Wenn Platons Wort, das Denken sei ein innerliches Sprechen, ein Urteil über zwei klar definierte Begriffe enthielte, so wäre die Identität von Denken und Sprechen eine sehr alte Behauptung; denn auf die relative Qualität des Laut oder Leise kommt es umsoweniger an, seitdem auch beim stummen Sprechen oder artikulierten Denken Bewegungsgefühle nachgewiesen worden sind. Aber die Gleichsetzung von Denken und Sprechen ist immer noch so ein gewagter Gedanke, daß auch in diesem Buche, so oft das Denken mit dem Sprechen identifiziert wurde, das Sprachgewissen hinterher vor dieser Gleichung warnte. Sprachkritik ist selbstmörderisch, weil Kritik aus der Vernunft, also aus der Sprache stammt. Schon 1784 schrieb Hamann an Herder: "Wenn ich auch so beredt wäre wie Demosthenes, so würde ich doch nicht mehr als ein einziges Wort dreimal wiederholen müssen: Vernunft ist Sprache — logos. An diesem Markknochen nage ich und werde mich zu Tode darüber nagen." Es ist nicht bloß Bescheidenheit, wenn Hamann da von seinem "Markknochen" spricht, und dann wieder von seinem "Misthaufen" (im Gegensatz zu Herders "Lustgarten"; bei "Markknochen" denkt er sogar gewiß an den os médullaire aus dem Prologe zum Gargantua und nebenbei an den philosophischen Hund Platons). Es ist mehr. Sprachkritik ist bedenklicher als jede andere wissenschaftliche Disziplin. Das Werkzeug, die Sprache, empört sich, will mitreden. Auch bei dem Satze: Vernunft ist Sprache. Die Sache ist darum so schwierig, weil wir auch heute noch eine klare Definition weder des Sprechens noch des Denkens besitzen. Die Unsicherheit über das Wesen der Sprache möchte noch hingehen, weil man doch wenigstens für praktische Zwecke ungefähr eine Vorstellung beim Gebrauche des Wortes Sprache hat. Das Wesen des Denkens jedoch ist so unfaßbar, daß man sich jedesmal etwas anderes vorstellt, je nachdem man dem Denken dieses oder jenes Prädikat gibt. Sagt man "das Denken ist Sprache," so stellt man sich eben sofort oder unmittelbar vorher unter dem Denken gerade das Sprechen vor.
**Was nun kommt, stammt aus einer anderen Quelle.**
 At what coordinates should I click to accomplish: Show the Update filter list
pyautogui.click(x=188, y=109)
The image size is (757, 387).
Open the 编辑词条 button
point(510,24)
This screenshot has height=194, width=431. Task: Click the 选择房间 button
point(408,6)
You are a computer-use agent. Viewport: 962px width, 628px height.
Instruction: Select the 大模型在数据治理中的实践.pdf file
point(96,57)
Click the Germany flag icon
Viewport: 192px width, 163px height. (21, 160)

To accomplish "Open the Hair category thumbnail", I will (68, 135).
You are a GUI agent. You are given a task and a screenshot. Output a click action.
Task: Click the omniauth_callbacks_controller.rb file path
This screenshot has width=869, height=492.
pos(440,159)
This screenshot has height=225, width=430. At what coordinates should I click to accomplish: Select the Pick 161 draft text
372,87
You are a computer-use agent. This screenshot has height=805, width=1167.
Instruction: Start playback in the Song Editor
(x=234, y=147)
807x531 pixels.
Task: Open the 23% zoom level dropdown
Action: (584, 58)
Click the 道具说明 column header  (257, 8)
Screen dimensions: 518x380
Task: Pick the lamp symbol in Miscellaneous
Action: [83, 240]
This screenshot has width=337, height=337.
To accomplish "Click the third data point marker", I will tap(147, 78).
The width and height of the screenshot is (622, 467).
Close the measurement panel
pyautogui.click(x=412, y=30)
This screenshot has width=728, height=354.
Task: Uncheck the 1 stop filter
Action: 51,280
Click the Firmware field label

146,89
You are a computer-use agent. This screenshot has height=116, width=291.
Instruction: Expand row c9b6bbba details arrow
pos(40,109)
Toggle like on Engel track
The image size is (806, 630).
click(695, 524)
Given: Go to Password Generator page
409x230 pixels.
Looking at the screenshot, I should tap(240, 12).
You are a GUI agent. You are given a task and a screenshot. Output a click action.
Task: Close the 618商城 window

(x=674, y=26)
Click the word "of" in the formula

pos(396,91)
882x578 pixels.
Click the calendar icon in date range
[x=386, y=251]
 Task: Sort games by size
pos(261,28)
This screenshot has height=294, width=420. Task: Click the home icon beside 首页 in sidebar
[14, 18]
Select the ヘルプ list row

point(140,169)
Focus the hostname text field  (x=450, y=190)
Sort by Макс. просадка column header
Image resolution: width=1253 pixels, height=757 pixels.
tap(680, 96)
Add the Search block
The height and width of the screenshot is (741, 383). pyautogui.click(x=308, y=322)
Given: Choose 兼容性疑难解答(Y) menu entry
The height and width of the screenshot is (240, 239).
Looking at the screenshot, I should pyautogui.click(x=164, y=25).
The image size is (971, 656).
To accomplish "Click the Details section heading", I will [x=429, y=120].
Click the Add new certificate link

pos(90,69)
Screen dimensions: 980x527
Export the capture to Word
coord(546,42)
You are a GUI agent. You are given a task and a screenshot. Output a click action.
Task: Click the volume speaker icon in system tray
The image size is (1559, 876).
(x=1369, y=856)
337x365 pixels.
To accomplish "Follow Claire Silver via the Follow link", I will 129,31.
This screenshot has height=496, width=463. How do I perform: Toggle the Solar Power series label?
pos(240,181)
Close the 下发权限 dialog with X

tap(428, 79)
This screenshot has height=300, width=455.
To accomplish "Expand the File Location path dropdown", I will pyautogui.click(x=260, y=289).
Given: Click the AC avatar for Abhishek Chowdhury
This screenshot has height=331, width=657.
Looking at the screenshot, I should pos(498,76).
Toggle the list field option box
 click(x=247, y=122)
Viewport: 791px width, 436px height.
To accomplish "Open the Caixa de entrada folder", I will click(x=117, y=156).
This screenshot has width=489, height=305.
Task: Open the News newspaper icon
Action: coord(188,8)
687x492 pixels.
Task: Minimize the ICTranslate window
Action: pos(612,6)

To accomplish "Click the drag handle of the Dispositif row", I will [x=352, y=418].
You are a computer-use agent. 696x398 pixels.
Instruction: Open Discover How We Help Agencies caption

Eine Zeitlang glaubte ich mit der Wortzusammenstellung auszukommen: die Sprache sei mit der Vernunft identisch, nicht aber mit dem Verstande. Mir schwebte dabei wohl die beliebte Unterscheidung vor, wie sie am schärfsten von Schopenhauer ausgeführt worden ist. Dabei mutet die Erklärung, Vernunft sei ein Denken in Begriffen oder Worten, umsomehr an, als Vernunft von vernehmen hergeleitet wird und vernehmen = hören offenbar auf erfassen durch Sprachmitteilung hinzuweisen scheint. Nun aber bedeutete vernehmen in der älteren Sprache gar nichts anderes als Wahrnehmen, so daß uns diese schöne Etymologie im Stiche läßt.